MCHALE REPORT: What will the biggest game changer for military signal-processing over the next five to 10 years?

HOSKING: The evolution of Systems-on-Chip (SoC). A system controller with high-speed connectivity – like 10 or 40 Gigabit Ethernet – requires a CPU to handle the protocols and tightly integrate operations of the FPGA for real-time processing. Remote signal acquisition modules based on SoCs can be located close to the antenna, perform digitizing and pre-processing tasks, and then deliver the payload data over fast optical links to the main system. They offer a really great combination and one-two punch for signal-processing systems in radar, EW, or even military radio communications.

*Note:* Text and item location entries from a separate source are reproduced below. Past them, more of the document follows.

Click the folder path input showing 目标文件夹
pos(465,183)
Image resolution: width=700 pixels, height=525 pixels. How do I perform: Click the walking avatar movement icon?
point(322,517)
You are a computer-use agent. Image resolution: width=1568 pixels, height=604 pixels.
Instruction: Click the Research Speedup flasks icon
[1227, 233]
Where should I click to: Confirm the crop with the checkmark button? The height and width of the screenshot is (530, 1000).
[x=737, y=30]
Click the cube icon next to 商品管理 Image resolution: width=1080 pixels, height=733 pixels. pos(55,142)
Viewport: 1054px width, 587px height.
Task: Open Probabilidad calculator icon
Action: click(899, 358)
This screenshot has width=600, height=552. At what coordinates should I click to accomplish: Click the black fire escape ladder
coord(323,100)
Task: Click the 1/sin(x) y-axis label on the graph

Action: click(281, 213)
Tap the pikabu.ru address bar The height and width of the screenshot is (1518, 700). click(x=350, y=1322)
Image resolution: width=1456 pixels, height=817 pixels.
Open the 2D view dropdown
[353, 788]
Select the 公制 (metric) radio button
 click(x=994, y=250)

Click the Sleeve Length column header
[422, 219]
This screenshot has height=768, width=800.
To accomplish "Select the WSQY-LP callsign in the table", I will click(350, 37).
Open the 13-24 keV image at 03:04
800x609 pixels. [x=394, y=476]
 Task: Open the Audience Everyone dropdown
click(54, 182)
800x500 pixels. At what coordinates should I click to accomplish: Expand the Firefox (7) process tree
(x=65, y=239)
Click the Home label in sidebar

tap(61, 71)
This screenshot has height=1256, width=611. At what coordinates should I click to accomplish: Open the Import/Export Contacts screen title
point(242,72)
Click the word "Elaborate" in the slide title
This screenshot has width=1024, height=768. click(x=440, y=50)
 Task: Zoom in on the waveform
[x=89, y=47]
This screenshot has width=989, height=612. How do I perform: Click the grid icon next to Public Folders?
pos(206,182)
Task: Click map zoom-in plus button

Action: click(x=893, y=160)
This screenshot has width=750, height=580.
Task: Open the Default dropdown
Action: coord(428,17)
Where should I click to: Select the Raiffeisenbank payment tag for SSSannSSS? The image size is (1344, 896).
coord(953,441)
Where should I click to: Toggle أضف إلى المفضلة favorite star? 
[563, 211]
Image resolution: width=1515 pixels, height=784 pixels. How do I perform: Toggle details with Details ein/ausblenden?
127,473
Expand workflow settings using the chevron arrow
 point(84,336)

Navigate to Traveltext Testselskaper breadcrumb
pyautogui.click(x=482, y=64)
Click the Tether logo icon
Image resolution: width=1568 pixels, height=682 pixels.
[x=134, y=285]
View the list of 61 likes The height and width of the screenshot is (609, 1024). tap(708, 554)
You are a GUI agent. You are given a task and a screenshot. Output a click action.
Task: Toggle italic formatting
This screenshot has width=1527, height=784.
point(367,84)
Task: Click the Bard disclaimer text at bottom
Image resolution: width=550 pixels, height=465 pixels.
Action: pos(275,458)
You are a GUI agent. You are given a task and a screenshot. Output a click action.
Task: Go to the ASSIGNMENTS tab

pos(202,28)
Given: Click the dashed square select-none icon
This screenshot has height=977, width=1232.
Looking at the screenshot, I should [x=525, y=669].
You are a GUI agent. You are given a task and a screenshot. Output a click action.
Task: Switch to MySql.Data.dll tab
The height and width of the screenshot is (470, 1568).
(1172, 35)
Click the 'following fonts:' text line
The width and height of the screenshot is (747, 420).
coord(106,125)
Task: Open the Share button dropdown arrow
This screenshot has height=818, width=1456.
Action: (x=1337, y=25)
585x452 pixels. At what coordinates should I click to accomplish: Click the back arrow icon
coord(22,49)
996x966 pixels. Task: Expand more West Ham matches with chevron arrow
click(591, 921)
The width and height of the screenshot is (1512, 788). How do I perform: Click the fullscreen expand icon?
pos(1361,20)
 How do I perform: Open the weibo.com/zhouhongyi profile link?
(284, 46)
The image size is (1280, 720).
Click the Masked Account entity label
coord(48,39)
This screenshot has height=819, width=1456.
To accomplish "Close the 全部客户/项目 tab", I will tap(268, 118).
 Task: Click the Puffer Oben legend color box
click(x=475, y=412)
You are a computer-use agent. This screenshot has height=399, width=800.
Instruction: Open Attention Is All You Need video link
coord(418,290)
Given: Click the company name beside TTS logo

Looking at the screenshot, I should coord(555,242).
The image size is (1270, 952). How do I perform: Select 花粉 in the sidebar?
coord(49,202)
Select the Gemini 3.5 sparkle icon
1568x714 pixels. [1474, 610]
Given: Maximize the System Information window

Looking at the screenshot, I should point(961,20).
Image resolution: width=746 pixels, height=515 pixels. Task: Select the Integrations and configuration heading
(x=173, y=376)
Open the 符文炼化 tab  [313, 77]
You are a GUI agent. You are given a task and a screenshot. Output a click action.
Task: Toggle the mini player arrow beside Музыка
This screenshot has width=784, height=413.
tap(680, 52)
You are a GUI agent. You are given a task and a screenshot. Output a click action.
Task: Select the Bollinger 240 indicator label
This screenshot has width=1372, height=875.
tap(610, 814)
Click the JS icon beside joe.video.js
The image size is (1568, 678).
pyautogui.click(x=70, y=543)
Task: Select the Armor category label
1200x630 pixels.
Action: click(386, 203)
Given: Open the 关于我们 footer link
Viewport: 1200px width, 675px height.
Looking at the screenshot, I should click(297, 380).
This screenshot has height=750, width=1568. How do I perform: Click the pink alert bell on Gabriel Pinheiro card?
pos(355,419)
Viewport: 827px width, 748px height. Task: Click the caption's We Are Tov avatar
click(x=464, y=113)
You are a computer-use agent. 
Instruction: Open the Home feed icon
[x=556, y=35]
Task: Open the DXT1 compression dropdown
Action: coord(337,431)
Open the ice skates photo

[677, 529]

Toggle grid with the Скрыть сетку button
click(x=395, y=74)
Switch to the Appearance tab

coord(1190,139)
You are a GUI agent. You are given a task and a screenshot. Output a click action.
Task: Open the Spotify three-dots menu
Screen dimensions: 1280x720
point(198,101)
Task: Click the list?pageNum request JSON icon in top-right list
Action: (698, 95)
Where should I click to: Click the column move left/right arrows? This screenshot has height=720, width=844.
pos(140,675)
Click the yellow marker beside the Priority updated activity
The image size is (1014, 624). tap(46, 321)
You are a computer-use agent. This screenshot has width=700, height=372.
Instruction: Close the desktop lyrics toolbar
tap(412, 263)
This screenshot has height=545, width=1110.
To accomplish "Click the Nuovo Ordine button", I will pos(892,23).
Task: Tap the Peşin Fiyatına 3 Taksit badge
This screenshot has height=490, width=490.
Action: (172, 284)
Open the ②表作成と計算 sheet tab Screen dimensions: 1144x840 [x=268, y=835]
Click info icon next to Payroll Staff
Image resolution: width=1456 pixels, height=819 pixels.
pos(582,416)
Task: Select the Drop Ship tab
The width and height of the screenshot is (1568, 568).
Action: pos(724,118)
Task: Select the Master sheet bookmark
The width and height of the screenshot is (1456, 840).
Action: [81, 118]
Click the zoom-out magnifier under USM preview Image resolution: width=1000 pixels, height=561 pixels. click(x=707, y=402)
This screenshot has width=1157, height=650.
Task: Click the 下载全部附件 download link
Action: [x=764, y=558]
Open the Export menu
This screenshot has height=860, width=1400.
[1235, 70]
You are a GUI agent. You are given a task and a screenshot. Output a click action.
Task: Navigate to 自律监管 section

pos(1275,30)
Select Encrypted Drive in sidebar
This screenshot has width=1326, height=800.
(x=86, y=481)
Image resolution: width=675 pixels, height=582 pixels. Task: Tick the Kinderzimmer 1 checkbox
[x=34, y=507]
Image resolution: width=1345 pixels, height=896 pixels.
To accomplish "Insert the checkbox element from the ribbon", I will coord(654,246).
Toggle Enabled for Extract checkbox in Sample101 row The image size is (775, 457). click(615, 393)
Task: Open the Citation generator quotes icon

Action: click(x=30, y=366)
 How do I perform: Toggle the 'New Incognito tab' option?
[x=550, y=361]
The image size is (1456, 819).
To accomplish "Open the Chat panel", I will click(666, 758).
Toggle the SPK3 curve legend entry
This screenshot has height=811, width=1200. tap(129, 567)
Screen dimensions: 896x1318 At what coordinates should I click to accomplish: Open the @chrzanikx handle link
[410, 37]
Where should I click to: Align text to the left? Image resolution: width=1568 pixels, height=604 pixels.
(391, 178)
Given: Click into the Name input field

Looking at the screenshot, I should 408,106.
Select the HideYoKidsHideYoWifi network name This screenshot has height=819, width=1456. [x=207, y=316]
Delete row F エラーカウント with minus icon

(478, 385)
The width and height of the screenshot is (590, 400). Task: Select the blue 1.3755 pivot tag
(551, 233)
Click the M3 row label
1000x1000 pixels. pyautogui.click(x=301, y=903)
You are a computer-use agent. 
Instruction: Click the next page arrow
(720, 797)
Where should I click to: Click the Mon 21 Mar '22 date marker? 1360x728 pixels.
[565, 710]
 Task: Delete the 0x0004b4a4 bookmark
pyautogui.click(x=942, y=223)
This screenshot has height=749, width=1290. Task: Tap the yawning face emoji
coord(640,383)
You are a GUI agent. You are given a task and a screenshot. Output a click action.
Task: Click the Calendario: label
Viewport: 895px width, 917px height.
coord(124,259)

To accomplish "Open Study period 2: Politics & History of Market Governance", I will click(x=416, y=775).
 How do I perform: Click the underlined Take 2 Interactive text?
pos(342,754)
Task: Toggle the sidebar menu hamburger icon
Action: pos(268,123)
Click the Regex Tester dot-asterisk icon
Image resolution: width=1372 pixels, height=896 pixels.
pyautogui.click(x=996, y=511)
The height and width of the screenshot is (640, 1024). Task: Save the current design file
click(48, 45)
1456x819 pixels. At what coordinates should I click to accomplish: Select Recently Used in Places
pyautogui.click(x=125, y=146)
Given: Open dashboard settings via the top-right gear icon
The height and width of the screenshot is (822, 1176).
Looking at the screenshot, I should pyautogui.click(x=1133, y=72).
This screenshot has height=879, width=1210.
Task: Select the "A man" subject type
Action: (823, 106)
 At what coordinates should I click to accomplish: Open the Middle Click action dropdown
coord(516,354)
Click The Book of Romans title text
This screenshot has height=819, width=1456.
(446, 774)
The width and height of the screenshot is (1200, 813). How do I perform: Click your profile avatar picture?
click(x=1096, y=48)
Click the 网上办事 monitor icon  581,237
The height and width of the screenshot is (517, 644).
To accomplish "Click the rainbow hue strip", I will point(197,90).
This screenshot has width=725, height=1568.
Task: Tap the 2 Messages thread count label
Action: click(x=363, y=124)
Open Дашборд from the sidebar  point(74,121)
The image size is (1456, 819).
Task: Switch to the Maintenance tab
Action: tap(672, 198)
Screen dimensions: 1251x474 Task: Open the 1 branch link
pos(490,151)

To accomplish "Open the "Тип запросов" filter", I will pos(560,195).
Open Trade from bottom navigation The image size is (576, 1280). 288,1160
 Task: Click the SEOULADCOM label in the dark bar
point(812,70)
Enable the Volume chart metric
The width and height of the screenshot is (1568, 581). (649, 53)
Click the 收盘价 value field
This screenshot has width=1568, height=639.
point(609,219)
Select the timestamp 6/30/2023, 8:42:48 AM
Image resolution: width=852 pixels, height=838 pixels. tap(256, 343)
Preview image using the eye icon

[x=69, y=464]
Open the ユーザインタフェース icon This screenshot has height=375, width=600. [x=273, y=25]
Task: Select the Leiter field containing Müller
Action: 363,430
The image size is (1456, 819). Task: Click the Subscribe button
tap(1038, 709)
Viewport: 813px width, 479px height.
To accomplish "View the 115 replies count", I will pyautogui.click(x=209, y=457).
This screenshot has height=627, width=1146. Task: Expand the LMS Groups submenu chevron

Rodger H. Hosking is vice-president and co-founder of Pentek, Inc. where he is responsible for new product definition, technology development, and strategic alliances. With more than 30 years in the electronics industry, he has authored hundreds of articles about software radio and digital signal processing. Prior to his current position, he served as engineering manager at Wavetek/Rockland, and holds patents in frequency synthesis and spectrum analysis techniques. He holds a BS degree in Physics from Allegheny College in Pennsylvania and BSEE and MSEE degrees from Columbia University in New York.